» **Task prompt**
Write out the part of the lecture series announcement that begins with the words "Other speakers in" and ends after the words "the unasked questions.", copying it word for word.

» **Passage for review**
########################################
World-renowned graphic designer, prominent film producer co-headline 2009-2010 Caroline Werner Gannett Project

“Visionaries in Motion III” features internationally known figures in public lectures and events

Graphic designer Stefan Sagmeister and film-producer Joslyn Barnes will headline the Caroline Werner Gannett Project’s 2009-2010 “Visionaries in Motion III” series this fall. The series features public lectures and colloquia with imaginative thinkers in design and media arts, film, architecture, religion, neuroscience, technology, environmental activism and the humanities.

Barnes, a noted film producer and political activist who co-founded Louverture Films with Danny Glover, will discuss “Imagination and the Cinema of Resistance” on Sept. 21. Barnes was executive producer of the 2008 film Trouble the Water, a chronicle of a couple’s struggles in New Orleans during Hurricane Katrina, that was nominated for an Oscar for best documentary feature.

Sagmeister, thought-provoking graphic designer, will present “Design and Happiness” on Oct. 5. The internationally-known Sagmeister has placed his personal maxims, published in Things I have Learned in Life So Far, all over the world, in spaces usually occupied by advertisements, promotions, billboards and other projects. He is also noted for his designs for HBO, Time Warner and the Guggenheim Museum as well as his album covers for the Rolling Stones, Lou Reed and David Byrne. Sagmeister’s design of Once in a Lifetime, a Talking Heads box set, won a 2005 Grammy Award.

On Nov. 4, activist, historian and award-winning author Rebecca Solnit will talk about “Other Loves: Public Life and Unsaid Emotions,” based on her newest of twelve books, A Paradise Built in Hell: The Extraordinary Communities that Arise in Disaster.

Neuroscientist and serial entrepreneur Christopher deCharms has developed a new kind of “real-time functional MRI” that allows patient as well as doctors to see and control visual representations of brain processes as they happen. DeCharms will speak on April 19 about the future of systematic training and building our minds through non-invasive technologies.

Other speakers in the 2009-10 season include astrophysicist, Adam Frank (December 2); artist and architect, Michael Singer (January 19); independent webcomic creators, Nicholas Gurewitch and Chris Onstad (February 10); writer and Muslim scholar of religions, Reza Aslan (March 15); and media arts scholar and director, of the Tangible Media Group, Hiroshi Ishii (March 29).

The Caroline Werner Gannett Project was created in 2006 by Dr. Mary Lynn Broe, Caroline Werner Gannett Professor of Humanities, to explore new intersections among the various disciplines. The Project’s Working Group collaborates to bring to campus 21st century thinkers and scholars in the arts, sciences and technologies who ask the unasked questions.
########################################
[Stored data entries]
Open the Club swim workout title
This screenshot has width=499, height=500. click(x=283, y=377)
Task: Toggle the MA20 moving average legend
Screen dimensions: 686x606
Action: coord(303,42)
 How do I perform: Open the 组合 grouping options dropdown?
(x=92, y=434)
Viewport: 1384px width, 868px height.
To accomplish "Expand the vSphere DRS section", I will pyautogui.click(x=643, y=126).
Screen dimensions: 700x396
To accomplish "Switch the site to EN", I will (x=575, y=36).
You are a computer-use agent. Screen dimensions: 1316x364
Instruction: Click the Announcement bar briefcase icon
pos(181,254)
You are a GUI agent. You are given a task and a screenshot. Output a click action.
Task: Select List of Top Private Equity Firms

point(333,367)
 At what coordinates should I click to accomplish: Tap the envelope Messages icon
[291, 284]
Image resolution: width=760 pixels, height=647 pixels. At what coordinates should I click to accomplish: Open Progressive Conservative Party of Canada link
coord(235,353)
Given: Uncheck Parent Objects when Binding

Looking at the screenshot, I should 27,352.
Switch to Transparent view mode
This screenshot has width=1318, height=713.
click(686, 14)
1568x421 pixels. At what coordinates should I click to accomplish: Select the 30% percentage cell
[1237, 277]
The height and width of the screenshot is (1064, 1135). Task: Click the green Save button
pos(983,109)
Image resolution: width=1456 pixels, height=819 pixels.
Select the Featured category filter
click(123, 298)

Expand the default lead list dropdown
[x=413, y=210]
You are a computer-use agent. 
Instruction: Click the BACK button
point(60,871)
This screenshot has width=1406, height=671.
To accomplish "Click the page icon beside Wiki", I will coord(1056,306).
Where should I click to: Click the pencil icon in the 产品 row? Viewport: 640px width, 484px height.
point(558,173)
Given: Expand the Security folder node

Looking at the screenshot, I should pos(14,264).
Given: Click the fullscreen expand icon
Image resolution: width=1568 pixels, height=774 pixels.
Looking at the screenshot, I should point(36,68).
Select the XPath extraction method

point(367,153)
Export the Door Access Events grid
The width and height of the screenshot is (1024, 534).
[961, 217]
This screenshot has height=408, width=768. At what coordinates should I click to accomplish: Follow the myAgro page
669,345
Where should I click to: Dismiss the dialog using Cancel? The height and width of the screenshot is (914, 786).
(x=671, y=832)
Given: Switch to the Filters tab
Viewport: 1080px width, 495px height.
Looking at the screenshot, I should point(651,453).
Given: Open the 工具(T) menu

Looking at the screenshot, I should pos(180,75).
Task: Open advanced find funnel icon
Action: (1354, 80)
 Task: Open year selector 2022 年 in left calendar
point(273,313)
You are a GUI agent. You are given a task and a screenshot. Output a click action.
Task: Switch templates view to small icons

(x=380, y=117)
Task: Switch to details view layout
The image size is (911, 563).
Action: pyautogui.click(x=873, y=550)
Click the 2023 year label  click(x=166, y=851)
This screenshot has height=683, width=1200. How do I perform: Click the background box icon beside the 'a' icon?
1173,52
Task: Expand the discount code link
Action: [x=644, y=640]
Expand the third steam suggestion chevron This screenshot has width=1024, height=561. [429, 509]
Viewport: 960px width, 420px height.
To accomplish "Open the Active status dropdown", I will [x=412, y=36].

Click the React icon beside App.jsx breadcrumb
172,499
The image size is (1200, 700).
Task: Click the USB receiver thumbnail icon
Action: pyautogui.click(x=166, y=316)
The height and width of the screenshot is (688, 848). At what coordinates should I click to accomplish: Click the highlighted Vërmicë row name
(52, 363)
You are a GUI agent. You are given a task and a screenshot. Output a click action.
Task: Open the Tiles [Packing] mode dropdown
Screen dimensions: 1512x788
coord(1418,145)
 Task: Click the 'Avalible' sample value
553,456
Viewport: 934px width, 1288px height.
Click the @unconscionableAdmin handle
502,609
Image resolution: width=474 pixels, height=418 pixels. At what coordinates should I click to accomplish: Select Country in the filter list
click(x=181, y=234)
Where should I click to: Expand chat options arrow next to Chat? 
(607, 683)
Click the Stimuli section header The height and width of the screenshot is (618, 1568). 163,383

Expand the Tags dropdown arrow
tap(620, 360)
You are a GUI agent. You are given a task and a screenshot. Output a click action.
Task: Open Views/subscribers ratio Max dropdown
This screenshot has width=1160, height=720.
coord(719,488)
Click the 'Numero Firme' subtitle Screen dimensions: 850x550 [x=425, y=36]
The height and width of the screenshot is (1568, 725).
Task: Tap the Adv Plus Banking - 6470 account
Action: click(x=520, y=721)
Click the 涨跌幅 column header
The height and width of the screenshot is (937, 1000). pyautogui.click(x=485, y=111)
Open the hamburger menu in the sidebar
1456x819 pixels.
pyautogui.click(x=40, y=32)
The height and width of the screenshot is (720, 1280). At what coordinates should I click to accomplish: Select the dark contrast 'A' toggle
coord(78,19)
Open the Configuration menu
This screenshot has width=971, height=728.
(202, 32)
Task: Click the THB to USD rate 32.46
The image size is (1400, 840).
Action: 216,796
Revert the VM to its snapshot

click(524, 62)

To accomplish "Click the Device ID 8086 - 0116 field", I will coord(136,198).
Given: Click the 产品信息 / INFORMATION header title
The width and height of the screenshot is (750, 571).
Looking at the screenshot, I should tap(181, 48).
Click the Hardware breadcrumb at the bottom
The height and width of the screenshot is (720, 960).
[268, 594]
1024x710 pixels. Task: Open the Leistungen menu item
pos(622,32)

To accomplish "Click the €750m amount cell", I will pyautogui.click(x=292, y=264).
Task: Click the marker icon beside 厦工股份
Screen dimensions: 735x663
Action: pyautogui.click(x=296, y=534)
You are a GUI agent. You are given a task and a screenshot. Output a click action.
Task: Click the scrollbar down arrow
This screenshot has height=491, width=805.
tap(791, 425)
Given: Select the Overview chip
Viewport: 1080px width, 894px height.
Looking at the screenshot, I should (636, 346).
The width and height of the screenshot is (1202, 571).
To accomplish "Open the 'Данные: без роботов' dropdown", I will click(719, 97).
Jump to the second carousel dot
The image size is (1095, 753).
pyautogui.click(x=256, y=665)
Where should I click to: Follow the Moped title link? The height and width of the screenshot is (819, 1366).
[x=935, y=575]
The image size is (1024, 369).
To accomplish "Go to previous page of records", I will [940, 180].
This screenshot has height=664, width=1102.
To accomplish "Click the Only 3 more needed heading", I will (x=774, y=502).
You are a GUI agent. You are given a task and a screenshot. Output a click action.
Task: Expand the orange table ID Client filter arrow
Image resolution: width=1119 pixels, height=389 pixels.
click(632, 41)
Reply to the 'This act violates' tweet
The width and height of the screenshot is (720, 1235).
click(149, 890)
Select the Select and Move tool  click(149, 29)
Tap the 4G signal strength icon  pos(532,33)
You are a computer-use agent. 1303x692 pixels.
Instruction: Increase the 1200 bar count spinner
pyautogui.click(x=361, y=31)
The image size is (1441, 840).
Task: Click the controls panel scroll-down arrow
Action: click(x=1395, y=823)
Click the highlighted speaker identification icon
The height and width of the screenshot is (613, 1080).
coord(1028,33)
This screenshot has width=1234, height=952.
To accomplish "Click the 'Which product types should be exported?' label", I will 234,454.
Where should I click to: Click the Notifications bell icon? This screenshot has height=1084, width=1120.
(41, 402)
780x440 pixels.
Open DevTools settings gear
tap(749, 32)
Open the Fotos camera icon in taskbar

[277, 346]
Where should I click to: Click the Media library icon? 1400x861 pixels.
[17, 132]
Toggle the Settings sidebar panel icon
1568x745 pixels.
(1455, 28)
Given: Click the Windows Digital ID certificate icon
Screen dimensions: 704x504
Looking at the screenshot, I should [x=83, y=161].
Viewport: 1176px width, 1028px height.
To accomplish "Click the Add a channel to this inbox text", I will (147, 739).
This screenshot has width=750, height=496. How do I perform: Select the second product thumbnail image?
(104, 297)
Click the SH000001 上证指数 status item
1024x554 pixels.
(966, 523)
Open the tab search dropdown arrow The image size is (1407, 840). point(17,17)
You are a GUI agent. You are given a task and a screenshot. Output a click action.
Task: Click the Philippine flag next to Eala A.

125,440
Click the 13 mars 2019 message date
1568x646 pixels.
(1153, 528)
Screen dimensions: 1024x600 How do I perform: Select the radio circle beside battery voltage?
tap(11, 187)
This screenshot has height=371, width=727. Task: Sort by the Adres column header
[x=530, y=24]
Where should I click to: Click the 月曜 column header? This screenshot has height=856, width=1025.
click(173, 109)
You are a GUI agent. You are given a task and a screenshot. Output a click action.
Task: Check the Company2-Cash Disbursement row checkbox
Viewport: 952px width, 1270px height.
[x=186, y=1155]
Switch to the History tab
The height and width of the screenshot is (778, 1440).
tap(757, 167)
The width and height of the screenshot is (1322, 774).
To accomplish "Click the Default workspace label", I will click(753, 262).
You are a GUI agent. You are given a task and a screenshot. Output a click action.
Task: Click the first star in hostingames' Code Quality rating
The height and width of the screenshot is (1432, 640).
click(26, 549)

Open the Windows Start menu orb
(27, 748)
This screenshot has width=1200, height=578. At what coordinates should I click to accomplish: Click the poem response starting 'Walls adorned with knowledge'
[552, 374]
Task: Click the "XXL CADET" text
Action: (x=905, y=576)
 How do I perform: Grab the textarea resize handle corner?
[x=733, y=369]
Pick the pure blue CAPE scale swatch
########################################
» **Output for this exercise**
Other speakers in the 2009-10 season include astrophysicist, Adam Frank (December 2); artist and architect, Michael Singer (January 19); independent webcomic creators, Nicholas Gurewitch and Chris Onstad (February 10); writer and Muslim scholar of religions, Reza Aslan (March 15); and media arts scholar and director, of the Tangible Media Group, Hiroshi Ishii (March 29).

The Caroline Werner Gannett Project was created in 2006 by Dr. Mary Lynn Broe, Caroline Werner Gannett Professor of Humanities, to explore new intersections among the various disciplines. The Project’s Working Group collaborates to bring to campus 21st century thinkers and scholars in the arts, sciences and technologies who ask the unasked questions.